JAKARTA - Jaksa Penuntut Umum (JPU) meminta majelis hakim menolak seluruh pleidoi atau nota pembelaan terdakwa Bos Mulia Goup, Joko Soegiarto Tjandra terkait perkara penghapusan red notice dan daftar pencarian orang (DPO) dalam pengurusan fatwa Mahkamah Agung (MA).

JPU menyampaikan hal itu dalam sidang beragenda pembacaan duplik terhadap pledoi Joko Tjandra yang merasa keberatan atas tuntutan jaksa 4 tahun penjara.

"Kami JPU berkesimpulan nota pembelaan terdakwa tidak didukung oleh argumentasi atau alasan kuat oleh karena itu JPU tetap berada pada kesimpulan dalam tuntutan sebelumnya yang telah kami bacakan sidang hari Kamis 4 Maret 2020," kata Tim Anggota JPU di Pengadilan Tipikor pada Pengadilan Negeri Jakarta Pusat, yang diikuti oleh Gresnews.com, Senin (22/3/2021).

Sebelumnya Jaksa menguraikan alasan penolakan pledoi Joko Tjandra terkait pengurusan fatwa MA terdakwa menjadi korban penipuan yang dilakukan saksi Pinangki Sirna Malasari dan Andi Irfan Jaya.

Berdasarkan barang bukti dan keterangan saksi-saksi dalam beberapa kali pertemuan antara terdakwa Joko dengan Pinangki dan Andi dilakukan dalam rangka meminta fatwa MA agar pidana penjara terhadap terdakwa tidak bisa dieksekusi.

Terlihat jelas kesamaan kehendak yang kemudian menjadi kesepakatan antara terdakwa dengan Pinangki dan Andi Irfan Jaya. Bahkan terdakwa juga meminta dibuatkan proposal untuk mengetahui langkah-langkah apa saja yang dilakukan dalam rangka meminta fatwa MA.

Diwujudkan dalam action plan dengan biaya awal US$1 juta dan terdakwa bersedia berikan uang muka US$500 yang dibayarkan melalui Hariadi Wijaya Kusuma.

"Sehingga kami berpendapat bahwa pembelaan yang menyatakan terdakwa sebagai korban penipuan sangat tidak mendasar," jelasnya.

Kemudian mengenai locus delicti, pihak Joko mengatakan bahwa terkait dengan penghapusan red notice dan DPO di Imigrasi dilakukan di Malaysia, sehingga berkaitan dengan locus delicti tindak pidana adalah di negara tersebut.

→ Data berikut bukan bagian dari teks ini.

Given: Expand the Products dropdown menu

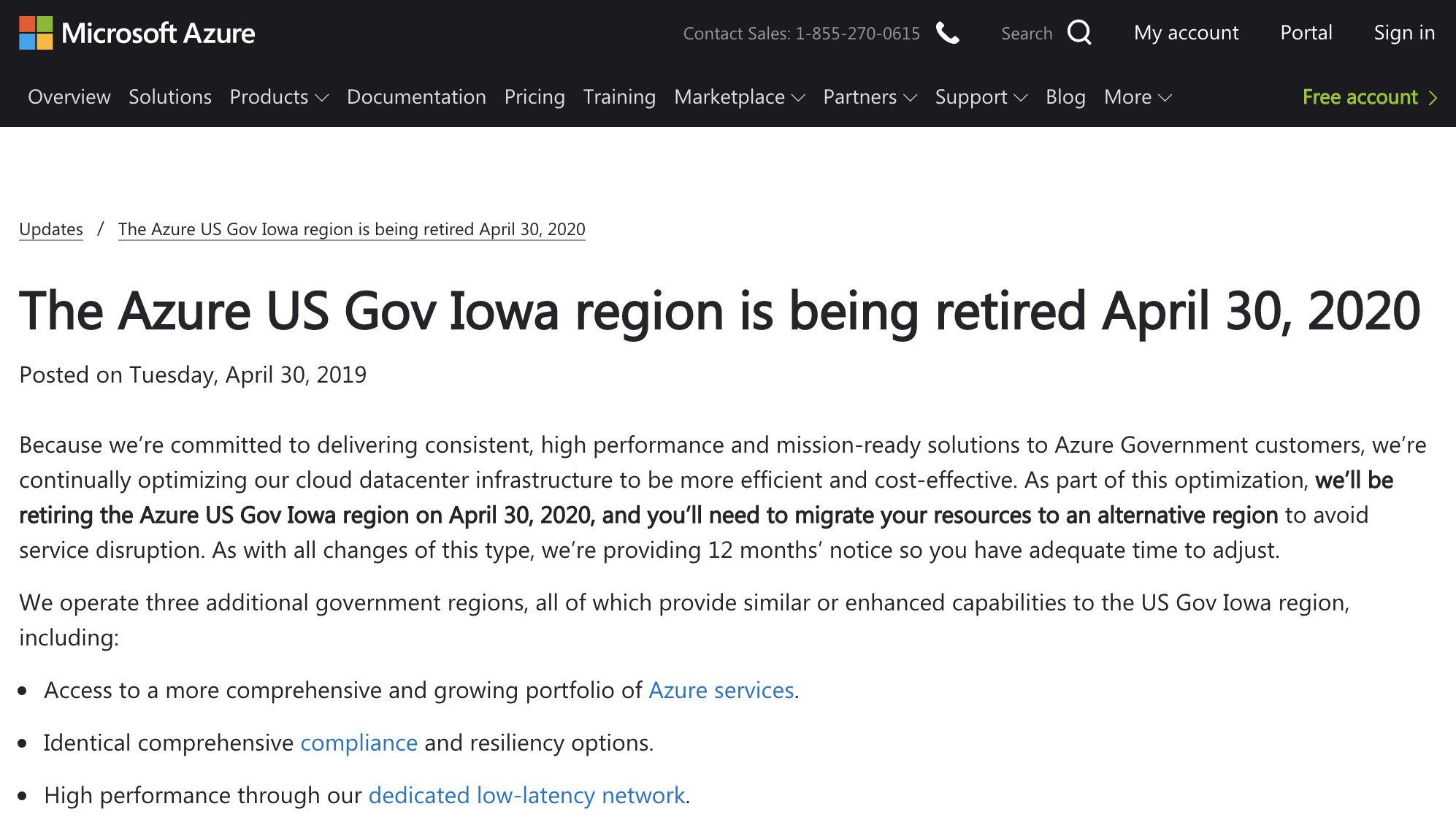Looking at the screenshot, I should click(x=279, y=97).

Berdasarkan fakta yakni dari keterangan saksi ahli petunjuk yang diajukan, pernyataan tersebut salah. Alasannya, pertama pemberian uang kepada mantan Kadiv Hubinter Polri Irjen Napoleon Bonaparte dan mantan Karo Korwas PPNS Bareskrim Polri Brigjen Prasetijo Utomo melalui Tommy Sumardi yang masing-masing diberikan di ruang kerja Napoleon Bonaparte di gedung TNCC Mabes Polri di Jakarta.

Rinciannya, tanggal 28 April 2020 sebesar Sing$200 ribu, 29 April US$100 ribu, 4 Mei 2020 US$150 ribu, dan 4 Mei 2020 sebesar US$70 ribu.

Pemberian uang kepada Napoleon dan Prasetijo oleh Joko Tjandra melalui Tommy Sumardi diberikan di dekat area parkir gedung TNCC Mabes Polri sebesar US$50 ribu dan di ruang kerja Prasetijo di Bareskrim polri sebesar US$50 ribu.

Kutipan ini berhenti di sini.